SUPPLIED DATA section start

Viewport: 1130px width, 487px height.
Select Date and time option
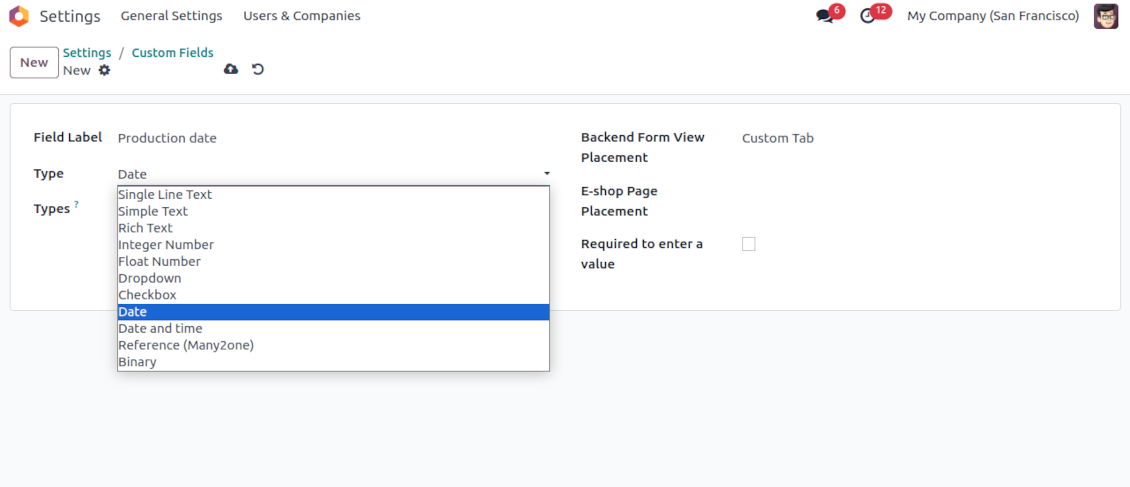pos(160,328)
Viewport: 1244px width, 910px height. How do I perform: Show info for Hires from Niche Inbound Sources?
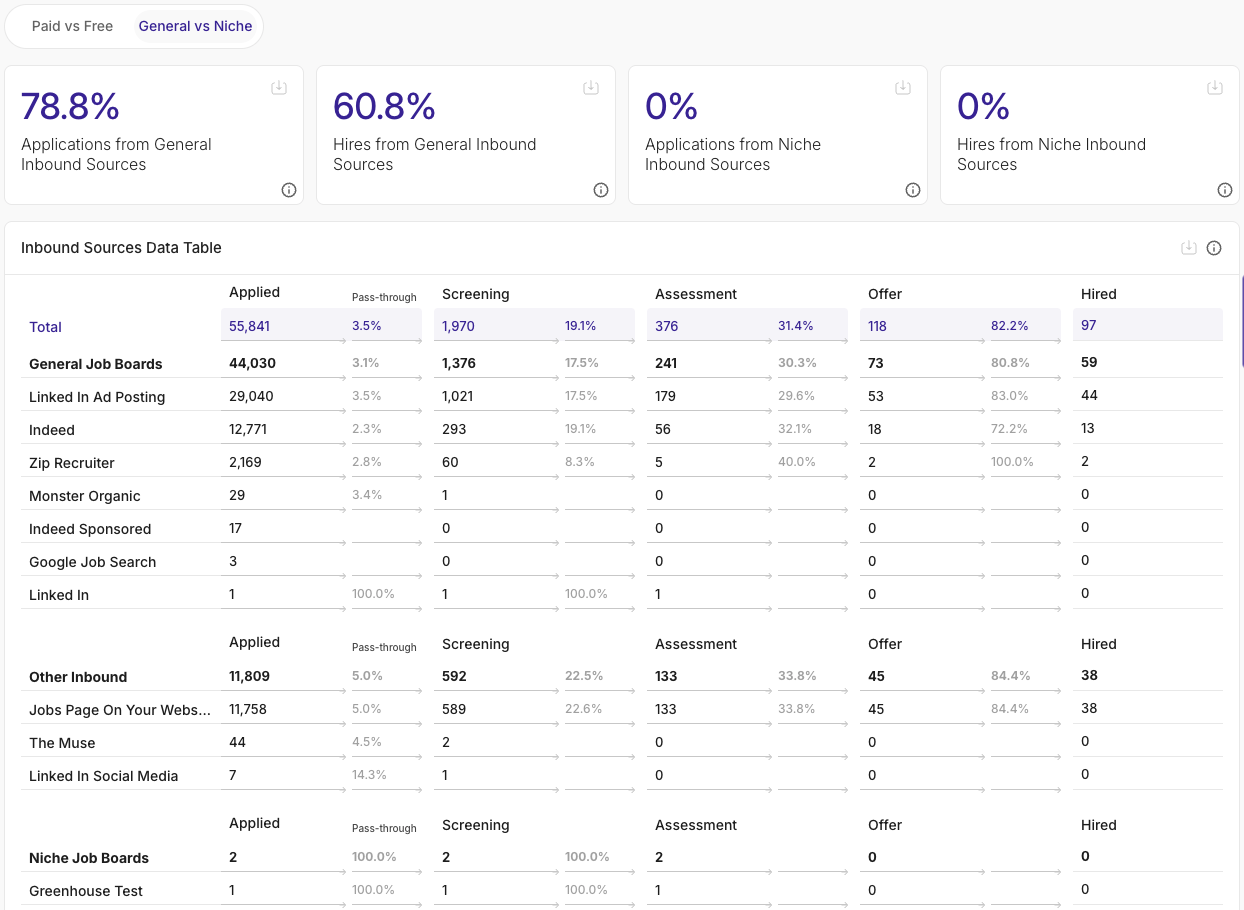coord(1225,190)
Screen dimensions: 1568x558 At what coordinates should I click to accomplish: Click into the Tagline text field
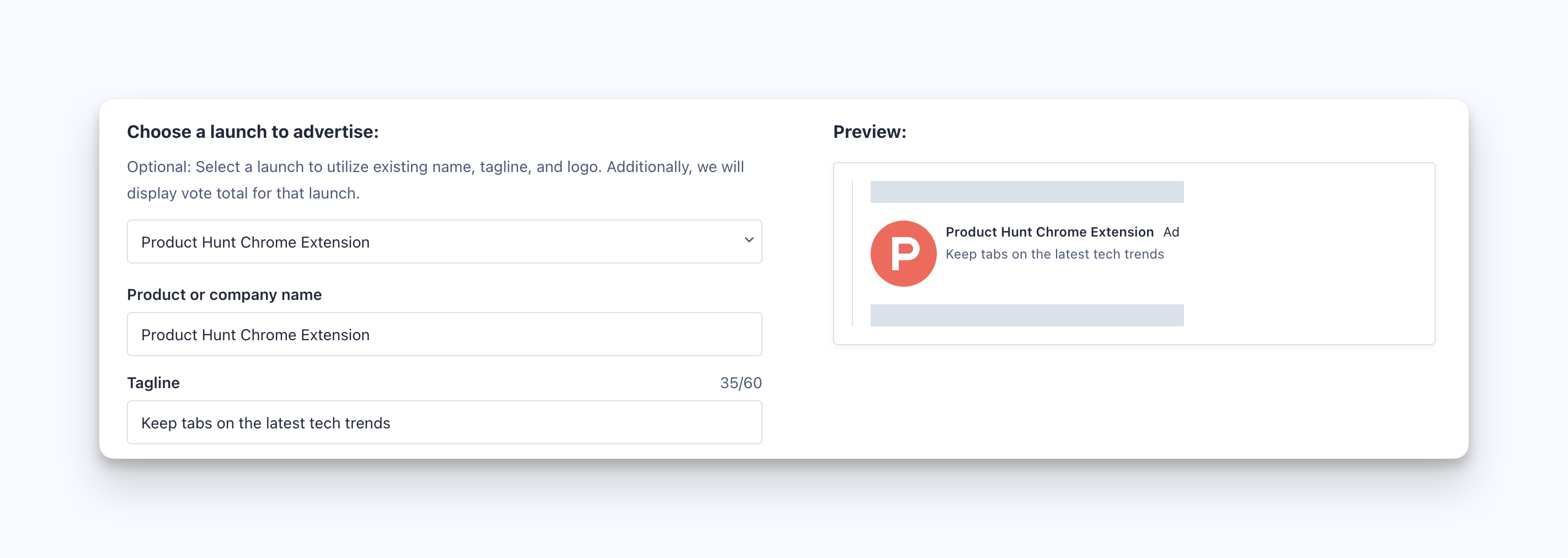click(x=443, y=422)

SUPPLIED DATA section end

TASK DESCRIPTION | Each record above needs to be retyped exactly, without any pictures.

WRITTEN REPLY |
Viewport: 1130px width, 487px height.
Select Date and time option
pos(160,328)
Viewport: 1244px width, 910px height. How do I perform: Show info for Hires from Niche Inbound Sources?
coord(1225,190)
Screen dimensions: 1568x558 At what coordinates should I click to accomplish: Click into the Tagline text field
click(x=443, y=422)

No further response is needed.